Georgia Meloni, do Frateli d’Italia, novo nome do Partido Fascista: mórbida semelhança com o Brasil. Foto: reprodução/redes sociais

Para o neofascista, o mundo continua binário. Meninas brincam de boneca; meninos de armas e carros. Homossexuais, transgêneros, seja lá qual a identidade das minorias LGBTQIA+, são todos degenerados querendo impor por meio de uma guerra cultural as próprias aberrações. Não aceitam conviver com as diferenças e, se pudessem, terminariam com todas elas.

Hitler odiava as faculdades de Belas Artes e Arquitetura porque nunca conseguiu entrar nos cursos oficiais. O Fuhrer era péssimo aluno e um artista abaixo de medíocre. Os neofascistas atuais têm ojeriza ao conhecimento científico e ao pensamento e liberdade existentes em universidades. Seguem o conselho reacionário de Alexis de Tocqueville de que a “democracia é a tirania da maioria”. Descrença na ciência, no estudo, no aprendizado por meio da liberdade tem muito a ver com a limitação intelectual dos neofascistas.

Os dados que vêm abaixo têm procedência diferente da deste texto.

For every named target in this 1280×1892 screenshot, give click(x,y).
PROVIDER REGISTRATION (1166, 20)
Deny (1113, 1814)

• São negacionistas. Mais de 7% da população brasileira acredita que a terra é plana. Bolsonaro e Trump nunca aceitaram a existência da covid-19. Negaram a eficácia da vacina e retardaram ao máximo sua aplicação. Não é à toa que Brasil e Estados Unidos foram os dois países que mais perderam vidas na pandemia.

Os líderes neofascistas são populistas, nacionalistas e defensores de que a exclusão social é responsabilidade única do próprio excluído. Eles atingem a crença comum de que no capitalismo basta você trabalhar e querer que terá seu lugar ao sol, e as políticas públicas de redução da desigualdade são meras formas de alimentar vagabundos.

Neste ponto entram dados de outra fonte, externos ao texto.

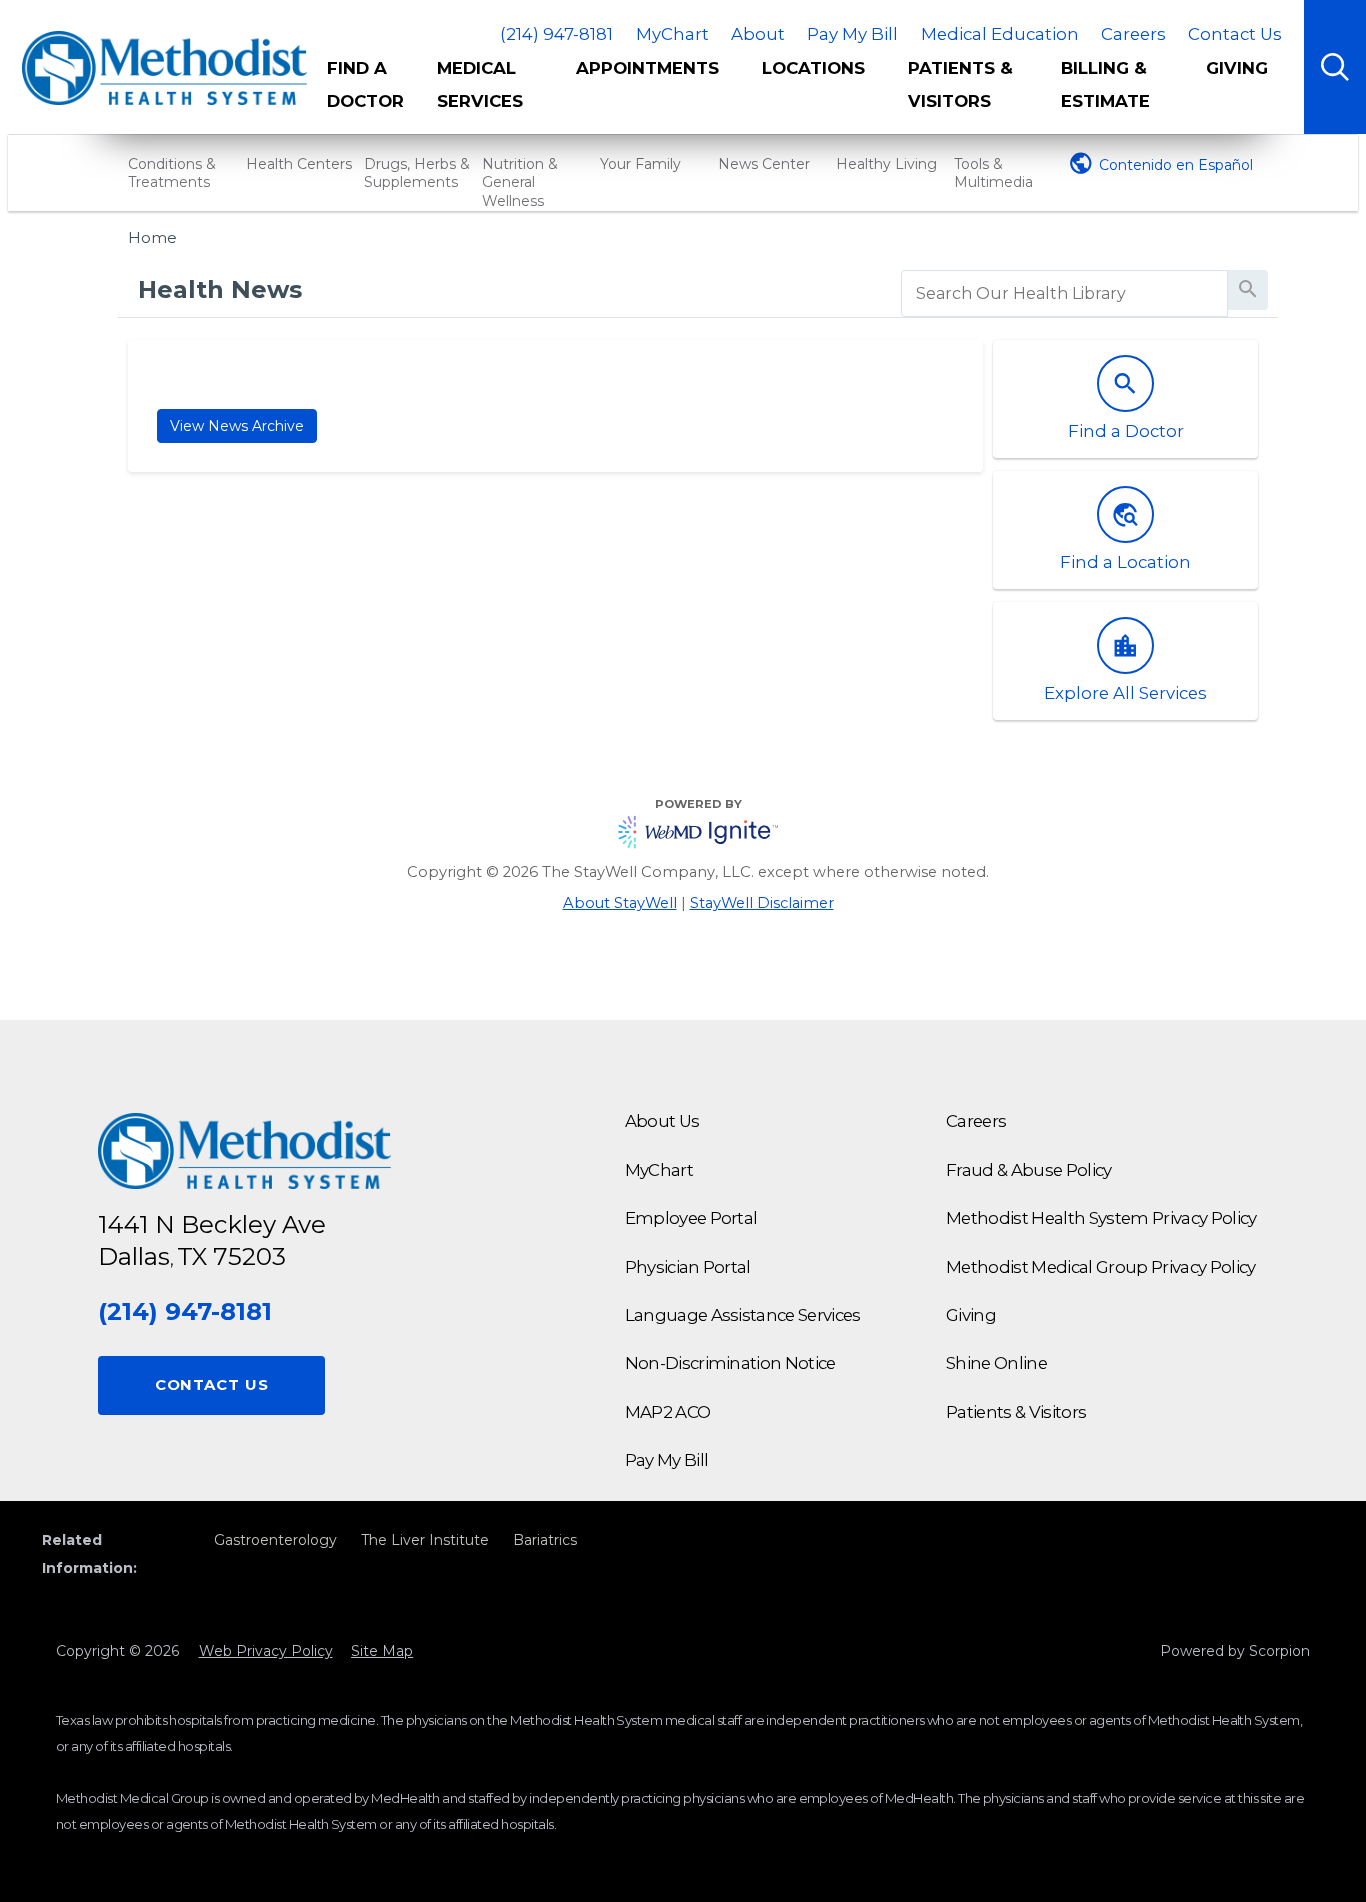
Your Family (640, 164)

Walter Benjamin defendia que o nazismo e o fascismo com seus desfiles cívicos, a gestualidade incisiva, as bandeiras, as suásticas, as camisas pardas ou pretas, a indumentária militar, eram um fenômeno estético. Uma reação conservadora às vanguardas culturais do início do século XX. O neofascista veste a camisa amarela de uma empresa de futebol e destila seu ódio nas redes sociais.

Joseph Goebbels, prefeito de Berlim e ministro da propaganda do período nazista na Alemanha, dizia que “uma mentira muitas vezes repetida se torna uma verdade”. Os neofascistas se utilizam de milhares de robots e fake news para divulgar mentiras e perversões dos “comunistas“.

• Possuem o poder econômico. Controlam a maioria dos bancos, do comércio, da indústria, do agronegócio. Assim como Hitler foi financiado pelos mais ricos empresários alemães, os políticos neofascistas nadam em dinheiro.

Os neofascistas, em verdade, vivem numa guerra cultural e política contra o Ocidente e os valores humanitários. Eles odeiam a liberdade, odeiam a igualdade, odeiam o direito das minorias, odeiam a democracia e a desqualificam sempre, odeiam os negros, as feministas, têm repulsa à comunidade LGBTQIA+, menosprezam índios e pobres. Não são solidários nem no câncer. Colocam uma metralhadora nas mãos de Jesus Cristo.

A luta contra o neofascismo é uma luta em defesa da humanidade. Civilização versus barbárie. Uma defesa das verdadeiras liberdades. Afinal, a única liberdade que o neofascista defende é a liberdade de odiar o próximo.

*Martinho Milani é professor de História, Filosofia e Geografia, doutor em História Econômica e mestre em História da África pela USP. Cofundador e articulista do site de blogueiros independentes Terceira Margem.